Navajo Nation Will Begin To Reopen Based On High Vaccination Rate And Falling COVID-19 Cases
The Navajo Nation announced it will begin lifting COVID-19 restrictions on March 15, due to a steep decline in cases across the reservation.
Navajo President Jonathan Nez explained the new measures in a Facebook video Wednesday night. He showed a chart of the falling positive COVID-19 cases on the reservation and explained that the reopening will be gradual.
“The thing that’s different about this time around is we have vaccination,” Nez said. “It pushes back against the virus’s spread in our communities.”
Starting Monday, businesses on the reservation will be allowed to reopen at 25% capacity and people can gather in groups of 10 or less to perform traditional ceremonies. A daily curfew remains in place from 9 p.m. to 5 a.m., and the reservation’s roads and park remain closed to visitors. Casinos will be allowed to reopen only to Navajo patrons.

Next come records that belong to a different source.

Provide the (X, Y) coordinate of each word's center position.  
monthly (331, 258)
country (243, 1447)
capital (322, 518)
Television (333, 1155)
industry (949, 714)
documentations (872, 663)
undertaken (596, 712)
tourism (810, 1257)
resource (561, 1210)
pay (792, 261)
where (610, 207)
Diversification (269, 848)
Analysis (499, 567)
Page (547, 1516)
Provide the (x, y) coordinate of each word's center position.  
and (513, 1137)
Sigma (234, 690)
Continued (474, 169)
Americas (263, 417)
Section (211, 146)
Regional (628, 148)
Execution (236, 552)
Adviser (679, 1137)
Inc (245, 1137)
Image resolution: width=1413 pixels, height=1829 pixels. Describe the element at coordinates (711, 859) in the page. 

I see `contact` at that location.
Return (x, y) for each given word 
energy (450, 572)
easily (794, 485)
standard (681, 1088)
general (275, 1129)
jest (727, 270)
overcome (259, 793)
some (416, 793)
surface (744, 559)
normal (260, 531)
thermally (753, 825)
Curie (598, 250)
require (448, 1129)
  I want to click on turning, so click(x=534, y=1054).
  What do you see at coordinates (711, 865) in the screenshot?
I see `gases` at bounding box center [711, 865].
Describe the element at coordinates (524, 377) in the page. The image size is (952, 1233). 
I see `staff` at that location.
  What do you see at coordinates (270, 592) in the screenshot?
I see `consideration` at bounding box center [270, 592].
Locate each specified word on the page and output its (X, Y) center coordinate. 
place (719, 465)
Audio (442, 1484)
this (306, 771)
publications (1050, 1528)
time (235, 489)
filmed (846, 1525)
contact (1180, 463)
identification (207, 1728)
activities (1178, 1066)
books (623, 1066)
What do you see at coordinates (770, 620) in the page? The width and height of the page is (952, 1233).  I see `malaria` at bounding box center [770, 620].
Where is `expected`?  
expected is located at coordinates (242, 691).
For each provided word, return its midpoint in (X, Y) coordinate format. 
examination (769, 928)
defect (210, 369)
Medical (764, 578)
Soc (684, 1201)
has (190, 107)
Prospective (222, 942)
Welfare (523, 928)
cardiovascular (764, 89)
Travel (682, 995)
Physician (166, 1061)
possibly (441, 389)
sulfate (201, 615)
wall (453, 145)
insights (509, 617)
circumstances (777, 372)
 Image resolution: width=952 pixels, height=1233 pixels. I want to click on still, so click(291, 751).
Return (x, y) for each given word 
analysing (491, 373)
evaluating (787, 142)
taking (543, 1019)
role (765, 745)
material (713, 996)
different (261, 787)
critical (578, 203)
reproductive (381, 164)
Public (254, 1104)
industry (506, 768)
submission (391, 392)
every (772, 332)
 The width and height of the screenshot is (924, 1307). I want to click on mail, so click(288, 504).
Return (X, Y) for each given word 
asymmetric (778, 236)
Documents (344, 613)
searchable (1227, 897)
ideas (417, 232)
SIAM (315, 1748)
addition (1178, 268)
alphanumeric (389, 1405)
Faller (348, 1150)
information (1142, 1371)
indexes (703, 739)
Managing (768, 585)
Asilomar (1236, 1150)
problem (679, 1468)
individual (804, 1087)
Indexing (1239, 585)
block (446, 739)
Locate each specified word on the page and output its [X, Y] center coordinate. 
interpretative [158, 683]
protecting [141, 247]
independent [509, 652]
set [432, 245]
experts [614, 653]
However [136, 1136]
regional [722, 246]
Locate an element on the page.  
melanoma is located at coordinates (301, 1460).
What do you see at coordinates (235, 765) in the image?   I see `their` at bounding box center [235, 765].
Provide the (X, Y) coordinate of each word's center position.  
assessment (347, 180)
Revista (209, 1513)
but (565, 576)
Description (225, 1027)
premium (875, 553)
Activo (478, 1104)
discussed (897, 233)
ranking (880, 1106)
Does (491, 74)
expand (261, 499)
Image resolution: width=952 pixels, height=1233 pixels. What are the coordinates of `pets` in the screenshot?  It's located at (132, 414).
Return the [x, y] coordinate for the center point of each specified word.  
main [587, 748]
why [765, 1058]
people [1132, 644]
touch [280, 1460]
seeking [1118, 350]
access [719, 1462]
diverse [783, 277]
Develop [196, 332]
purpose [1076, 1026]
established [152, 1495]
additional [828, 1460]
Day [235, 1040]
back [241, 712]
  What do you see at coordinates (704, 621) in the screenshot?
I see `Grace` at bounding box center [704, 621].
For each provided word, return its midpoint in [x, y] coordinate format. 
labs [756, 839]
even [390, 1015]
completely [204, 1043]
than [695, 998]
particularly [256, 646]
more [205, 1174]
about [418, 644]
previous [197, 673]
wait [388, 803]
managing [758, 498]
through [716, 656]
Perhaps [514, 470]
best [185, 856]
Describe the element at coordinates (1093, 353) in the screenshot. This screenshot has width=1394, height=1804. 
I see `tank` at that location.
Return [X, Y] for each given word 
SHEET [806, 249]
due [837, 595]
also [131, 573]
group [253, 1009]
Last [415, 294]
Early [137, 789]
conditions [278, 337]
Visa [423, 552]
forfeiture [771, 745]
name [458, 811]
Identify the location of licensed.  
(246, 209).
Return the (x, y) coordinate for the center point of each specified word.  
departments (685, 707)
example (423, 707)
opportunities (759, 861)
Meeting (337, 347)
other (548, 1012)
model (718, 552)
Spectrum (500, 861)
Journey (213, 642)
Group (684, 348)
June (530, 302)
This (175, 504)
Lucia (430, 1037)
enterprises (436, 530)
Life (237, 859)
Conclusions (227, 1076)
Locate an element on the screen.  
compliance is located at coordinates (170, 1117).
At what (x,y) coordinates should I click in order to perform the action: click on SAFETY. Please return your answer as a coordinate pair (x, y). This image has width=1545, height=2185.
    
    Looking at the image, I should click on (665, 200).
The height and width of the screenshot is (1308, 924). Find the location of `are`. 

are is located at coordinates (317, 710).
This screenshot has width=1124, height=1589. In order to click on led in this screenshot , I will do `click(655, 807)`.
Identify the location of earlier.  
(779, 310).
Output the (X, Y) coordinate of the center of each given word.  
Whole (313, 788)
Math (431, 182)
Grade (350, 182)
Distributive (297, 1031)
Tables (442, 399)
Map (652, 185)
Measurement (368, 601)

Around 70% of eligible residents on the reservation have received at least one dose of a COVID-19 vaccine and 30% are fully vaccinated, according to Loretta Christensen, chief medical officer of the Navajo Area Indian Health Service.
She said that’s helping stop the spread of the virus.
“It’s been extremely impactful for our population, and we’re very grateful for the amount of vaccine we’ve received and the amount of people who stepped up to get the vaccine,” she said.
Active cases on the Navajo Nation have been falling since January, when the vaccine roll out began.
The same trend is occurring in San Juan County, where the reservation overlaps with Utah.
While San Juan County has historically had the highest mortality and hospitalization rate due to COVID-19 in the state, it now has the highest vaccination rate and the third fewest new cases per capita, behind Wayne and Piute counties. That’s all according to data from the Utah Department of Health.
San Juan Public Health reported fewer than five active cases in each of the communities on the reservation in Utah as of March 9.
Byron Clarke is with the Utah Navajo Health System, which operates three clinics on the reservation. He said the health system has given out almost 5,000 first doses since January, and he believes that’s led to a sharp decrease in cases.
“In February, when we saw case numbers decline, we had a cautious optimism. But as we moved into March, it shifted to a more solid optimism,” Clarke said.
He said the health system supports the tribal reopening plan.